- **Aim of the task**
Check each line of the material that follows, and copy those holding the string "computer".

- **Dataset excerpts**
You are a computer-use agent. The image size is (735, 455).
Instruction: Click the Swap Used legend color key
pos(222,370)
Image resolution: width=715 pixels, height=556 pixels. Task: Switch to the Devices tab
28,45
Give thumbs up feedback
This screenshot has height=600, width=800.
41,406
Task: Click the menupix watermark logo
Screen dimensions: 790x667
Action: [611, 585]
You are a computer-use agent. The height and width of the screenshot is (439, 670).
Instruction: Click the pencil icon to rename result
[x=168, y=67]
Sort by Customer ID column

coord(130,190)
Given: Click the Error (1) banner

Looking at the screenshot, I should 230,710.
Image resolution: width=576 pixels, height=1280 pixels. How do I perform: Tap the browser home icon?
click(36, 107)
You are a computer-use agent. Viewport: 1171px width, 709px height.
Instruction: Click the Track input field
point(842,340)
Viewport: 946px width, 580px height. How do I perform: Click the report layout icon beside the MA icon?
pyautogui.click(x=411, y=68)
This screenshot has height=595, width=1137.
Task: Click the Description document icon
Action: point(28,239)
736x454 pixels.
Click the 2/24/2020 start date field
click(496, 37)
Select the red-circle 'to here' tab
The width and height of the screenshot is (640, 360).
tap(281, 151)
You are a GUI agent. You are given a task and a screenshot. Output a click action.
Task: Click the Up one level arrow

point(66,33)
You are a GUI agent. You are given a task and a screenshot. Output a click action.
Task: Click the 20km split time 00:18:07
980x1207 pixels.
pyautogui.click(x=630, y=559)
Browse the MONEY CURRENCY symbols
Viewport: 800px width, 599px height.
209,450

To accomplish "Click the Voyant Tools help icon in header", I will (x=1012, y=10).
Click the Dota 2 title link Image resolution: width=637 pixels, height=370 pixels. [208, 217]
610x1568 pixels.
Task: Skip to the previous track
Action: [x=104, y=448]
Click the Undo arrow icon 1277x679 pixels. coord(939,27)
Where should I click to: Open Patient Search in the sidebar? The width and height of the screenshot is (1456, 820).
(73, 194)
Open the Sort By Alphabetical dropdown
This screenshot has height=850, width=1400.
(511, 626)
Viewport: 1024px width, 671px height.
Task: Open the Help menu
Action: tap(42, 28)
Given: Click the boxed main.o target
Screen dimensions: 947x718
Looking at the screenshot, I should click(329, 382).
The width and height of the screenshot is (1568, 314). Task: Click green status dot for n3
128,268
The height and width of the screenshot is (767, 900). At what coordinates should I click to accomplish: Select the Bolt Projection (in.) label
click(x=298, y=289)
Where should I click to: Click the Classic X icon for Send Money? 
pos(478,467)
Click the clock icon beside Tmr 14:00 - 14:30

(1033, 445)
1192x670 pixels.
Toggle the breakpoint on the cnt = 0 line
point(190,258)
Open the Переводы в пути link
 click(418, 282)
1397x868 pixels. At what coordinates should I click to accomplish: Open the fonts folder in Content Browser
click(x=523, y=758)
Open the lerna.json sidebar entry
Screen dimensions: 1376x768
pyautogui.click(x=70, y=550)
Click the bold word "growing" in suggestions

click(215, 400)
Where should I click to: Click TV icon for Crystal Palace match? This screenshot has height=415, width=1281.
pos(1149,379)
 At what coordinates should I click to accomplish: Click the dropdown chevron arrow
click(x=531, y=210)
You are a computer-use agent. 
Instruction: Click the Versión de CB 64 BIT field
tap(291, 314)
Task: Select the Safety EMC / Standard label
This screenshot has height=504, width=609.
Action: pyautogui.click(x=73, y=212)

- **Result for this task**
You are a computer-use agent. The image size is (735, 455).
You are a computer-use agent. The height and width of the screenshot is (439, 670).
You are a computer-use agent. Viewport: 1171px width, 709px height.
You are a computer-use agent. 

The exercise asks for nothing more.